- WHAT THE EXERCISE ASKS
For the data below, give again exactly the lines from the one containing "This screenshot has width=299, height=279." through the one containing "Click the (0", both ends included, and no others.
[DATASET RECORDS]
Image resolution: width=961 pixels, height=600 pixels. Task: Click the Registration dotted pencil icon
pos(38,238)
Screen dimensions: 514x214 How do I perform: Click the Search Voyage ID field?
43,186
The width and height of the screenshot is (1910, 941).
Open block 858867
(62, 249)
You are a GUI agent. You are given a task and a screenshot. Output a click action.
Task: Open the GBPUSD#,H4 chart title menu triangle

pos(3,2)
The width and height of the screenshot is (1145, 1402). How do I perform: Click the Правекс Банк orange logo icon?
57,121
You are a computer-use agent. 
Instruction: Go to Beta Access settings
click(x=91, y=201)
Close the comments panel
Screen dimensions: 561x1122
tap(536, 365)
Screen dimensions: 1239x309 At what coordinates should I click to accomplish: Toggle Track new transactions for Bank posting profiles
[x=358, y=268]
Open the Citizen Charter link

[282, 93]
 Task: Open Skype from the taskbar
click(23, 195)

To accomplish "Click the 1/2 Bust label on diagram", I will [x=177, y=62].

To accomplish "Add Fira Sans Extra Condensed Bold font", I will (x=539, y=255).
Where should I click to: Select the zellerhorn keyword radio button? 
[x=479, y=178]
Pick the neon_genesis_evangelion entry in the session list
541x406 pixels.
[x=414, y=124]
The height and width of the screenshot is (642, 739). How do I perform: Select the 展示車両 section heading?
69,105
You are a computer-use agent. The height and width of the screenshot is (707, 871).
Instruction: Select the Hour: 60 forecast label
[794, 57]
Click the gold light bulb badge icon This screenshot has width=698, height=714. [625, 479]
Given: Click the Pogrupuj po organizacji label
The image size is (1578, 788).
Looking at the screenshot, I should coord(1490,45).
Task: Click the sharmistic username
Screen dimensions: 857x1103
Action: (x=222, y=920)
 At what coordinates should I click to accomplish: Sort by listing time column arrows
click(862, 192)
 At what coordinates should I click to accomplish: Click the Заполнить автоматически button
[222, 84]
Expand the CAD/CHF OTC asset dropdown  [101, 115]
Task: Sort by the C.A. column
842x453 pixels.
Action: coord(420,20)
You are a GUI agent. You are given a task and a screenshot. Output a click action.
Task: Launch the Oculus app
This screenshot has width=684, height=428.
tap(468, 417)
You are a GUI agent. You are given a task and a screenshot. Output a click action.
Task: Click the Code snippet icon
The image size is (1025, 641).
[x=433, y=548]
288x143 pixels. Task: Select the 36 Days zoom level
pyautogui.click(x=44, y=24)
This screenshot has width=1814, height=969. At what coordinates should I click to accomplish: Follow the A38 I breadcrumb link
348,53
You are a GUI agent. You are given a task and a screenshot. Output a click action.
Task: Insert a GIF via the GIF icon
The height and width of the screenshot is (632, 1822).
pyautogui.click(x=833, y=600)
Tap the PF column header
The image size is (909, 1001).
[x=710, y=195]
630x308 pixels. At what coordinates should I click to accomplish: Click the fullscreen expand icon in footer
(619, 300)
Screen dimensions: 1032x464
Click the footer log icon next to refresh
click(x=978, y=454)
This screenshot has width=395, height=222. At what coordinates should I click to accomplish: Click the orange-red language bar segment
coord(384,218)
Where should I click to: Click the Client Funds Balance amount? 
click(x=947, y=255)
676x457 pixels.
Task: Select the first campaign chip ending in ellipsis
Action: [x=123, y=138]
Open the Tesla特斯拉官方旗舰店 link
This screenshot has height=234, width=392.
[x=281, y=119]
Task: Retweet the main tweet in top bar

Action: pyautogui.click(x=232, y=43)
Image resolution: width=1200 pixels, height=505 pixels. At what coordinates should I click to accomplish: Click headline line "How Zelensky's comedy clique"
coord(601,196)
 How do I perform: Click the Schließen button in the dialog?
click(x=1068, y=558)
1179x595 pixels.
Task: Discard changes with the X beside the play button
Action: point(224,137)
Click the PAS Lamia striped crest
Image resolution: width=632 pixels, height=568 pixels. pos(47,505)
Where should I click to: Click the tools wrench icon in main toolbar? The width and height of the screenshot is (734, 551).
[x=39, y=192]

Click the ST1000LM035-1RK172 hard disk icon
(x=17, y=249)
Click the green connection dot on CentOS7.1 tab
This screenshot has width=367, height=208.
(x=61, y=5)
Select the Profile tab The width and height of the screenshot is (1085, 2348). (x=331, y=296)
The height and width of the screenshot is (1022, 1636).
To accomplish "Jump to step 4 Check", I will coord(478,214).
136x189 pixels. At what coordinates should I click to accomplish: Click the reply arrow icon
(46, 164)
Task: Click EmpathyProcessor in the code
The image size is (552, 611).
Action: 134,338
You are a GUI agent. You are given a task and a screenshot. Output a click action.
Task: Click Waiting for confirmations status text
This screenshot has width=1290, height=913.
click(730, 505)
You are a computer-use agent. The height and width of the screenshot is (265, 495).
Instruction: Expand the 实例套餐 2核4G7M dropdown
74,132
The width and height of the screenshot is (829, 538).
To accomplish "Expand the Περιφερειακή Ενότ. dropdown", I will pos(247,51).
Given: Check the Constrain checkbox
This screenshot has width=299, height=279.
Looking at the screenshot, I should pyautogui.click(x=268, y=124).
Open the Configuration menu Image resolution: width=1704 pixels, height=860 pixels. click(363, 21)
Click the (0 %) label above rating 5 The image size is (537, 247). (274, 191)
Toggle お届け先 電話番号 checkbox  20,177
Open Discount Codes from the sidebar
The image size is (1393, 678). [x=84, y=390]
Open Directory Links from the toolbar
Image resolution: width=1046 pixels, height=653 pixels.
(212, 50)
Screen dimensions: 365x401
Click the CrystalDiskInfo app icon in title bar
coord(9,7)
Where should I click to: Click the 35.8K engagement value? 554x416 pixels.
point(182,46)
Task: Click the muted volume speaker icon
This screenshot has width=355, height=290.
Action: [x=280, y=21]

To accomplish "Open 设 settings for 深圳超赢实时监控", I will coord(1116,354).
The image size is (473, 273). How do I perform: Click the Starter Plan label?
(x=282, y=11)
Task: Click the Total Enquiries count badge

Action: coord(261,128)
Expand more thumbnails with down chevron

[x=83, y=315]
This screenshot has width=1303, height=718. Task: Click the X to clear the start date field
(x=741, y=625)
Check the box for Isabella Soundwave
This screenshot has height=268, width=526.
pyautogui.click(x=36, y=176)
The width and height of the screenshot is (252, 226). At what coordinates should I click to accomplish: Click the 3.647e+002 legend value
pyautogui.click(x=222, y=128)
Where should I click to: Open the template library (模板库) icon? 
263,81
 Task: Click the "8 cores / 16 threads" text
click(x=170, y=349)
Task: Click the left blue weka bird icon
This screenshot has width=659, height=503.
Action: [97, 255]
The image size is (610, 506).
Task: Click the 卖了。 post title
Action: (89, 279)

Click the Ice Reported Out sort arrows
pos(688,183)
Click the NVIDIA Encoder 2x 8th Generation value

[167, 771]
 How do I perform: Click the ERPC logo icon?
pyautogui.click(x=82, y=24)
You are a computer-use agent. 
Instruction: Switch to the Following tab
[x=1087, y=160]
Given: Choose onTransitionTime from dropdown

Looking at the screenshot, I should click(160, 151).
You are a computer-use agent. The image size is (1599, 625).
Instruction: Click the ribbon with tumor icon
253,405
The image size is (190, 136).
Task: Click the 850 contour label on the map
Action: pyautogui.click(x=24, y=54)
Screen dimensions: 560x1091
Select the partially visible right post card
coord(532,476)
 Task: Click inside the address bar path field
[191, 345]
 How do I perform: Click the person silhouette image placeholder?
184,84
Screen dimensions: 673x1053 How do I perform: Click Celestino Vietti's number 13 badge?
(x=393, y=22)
[/DATASET RECORDS]
- EXERCISE RESULT
This screenshot has width=299, height=279.
Looking at the screenshot, I should pyautogui.click(x=268, y=124).
Open the Configuration menu Image resolution: width=1704 pixels, height=860 pixels. click(363, 21)
Click the (0 %) label above rating 5 The image size is (537, 247). (274, 191)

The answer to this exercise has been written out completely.